TASK BRIEF:
Take the entries that follow and return exactly the lines from the one holding "Where should I click to: Check" through the one holding "Open dandelion-garlic dappling.network", both included. Nothing else is needed.

[Stored data]
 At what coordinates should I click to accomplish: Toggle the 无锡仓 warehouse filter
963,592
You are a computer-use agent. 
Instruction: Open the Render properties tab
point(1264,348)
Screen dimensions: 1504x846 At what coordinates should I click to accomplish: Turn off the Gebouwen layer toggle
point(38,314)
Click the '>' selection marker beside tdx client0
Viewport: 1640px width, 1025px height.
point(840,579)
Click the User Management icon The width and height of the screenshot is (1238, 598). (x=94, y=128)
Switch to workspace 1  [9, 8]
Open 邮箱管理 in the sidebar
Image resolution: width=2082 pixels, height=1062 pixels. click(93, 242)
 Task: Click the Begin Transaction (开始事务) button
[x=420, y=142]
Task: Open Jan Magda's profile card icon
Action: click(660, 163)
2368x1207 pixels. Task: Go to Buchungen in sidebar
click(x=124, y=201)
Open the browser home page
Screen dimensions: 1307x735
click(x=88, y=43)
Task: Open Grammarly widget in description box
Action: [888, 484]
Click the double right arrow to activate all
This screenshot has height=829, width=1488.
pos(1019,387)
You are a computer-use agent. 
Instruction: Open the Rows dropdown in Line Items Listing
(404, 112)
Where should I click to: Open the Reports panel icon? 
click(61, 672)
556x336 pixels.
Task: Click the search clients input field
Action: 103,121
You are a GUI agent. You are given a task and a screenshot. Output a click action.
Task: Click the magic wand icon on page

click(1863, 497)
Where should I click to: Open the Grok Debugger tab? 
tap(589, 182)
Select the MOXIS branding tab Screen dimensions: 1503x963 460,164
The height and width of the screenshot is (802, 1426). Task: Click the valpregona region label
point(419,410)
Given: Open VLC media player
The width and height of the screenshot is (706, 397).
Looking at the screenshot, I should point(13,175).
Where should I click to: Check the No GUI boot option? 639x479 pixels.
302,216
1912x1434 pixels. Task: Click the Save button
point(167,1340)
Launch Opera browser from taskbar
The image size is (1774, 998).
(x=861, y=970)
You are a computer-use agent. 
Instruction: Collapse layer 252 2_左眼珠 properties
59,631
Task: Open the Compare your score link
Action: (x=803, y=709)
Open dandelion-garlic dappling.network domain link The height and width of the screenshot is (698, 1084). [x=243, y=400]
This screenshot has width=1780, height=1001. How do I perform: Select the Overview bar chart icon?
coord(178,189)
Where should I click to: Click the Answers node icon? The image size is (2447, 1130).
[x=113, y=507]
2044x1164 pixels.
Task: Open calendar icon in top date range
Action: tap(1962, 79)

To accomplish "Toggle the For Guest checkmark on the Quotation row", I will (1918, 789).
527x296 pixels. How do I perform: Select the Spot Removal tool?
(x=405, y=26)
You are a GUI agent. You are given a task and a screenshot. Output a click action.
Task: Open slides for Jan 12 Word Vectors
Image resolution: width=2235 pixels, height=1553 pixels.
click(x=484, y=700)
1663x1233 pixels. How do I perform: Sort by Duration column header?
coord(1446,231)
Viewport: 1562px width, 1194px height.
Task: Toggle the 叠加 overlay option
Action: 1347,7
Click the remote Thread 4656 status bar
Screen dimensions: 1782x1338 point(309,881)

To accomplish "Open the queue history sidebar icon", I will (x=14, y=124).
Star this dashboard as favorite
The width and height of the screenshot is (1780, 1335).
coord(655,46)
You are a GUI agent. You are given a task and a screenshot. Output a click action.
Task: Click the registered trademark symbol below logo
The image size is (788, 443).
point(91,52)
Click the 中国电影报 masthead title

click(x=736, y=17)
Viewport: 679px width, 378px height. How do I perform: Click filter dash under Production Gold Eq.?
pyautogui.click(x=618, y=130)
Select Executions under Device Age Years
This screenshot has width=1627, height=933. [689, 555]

OUTPUT FOR THIS TASK:
Where should I click to: Check the No GUI boot option? 639x479 pixels.
302,216
1912x1434 pixels. Task: Click the Save button
point(167,1340)
Launch Opera browser from taskbar
The image size is (1774, 998).
(x=861, y=970)
You are a computer-use agent. 
Instruction: Collapse layer 252 2_左眼珠 properties
59,631
Task: Open the Compare your score link
Action: (x=803, y=709)
Open dandelion-garlic dappling.network domain link The height and width of the screenshot is (698, 1084). [x=243, y=400]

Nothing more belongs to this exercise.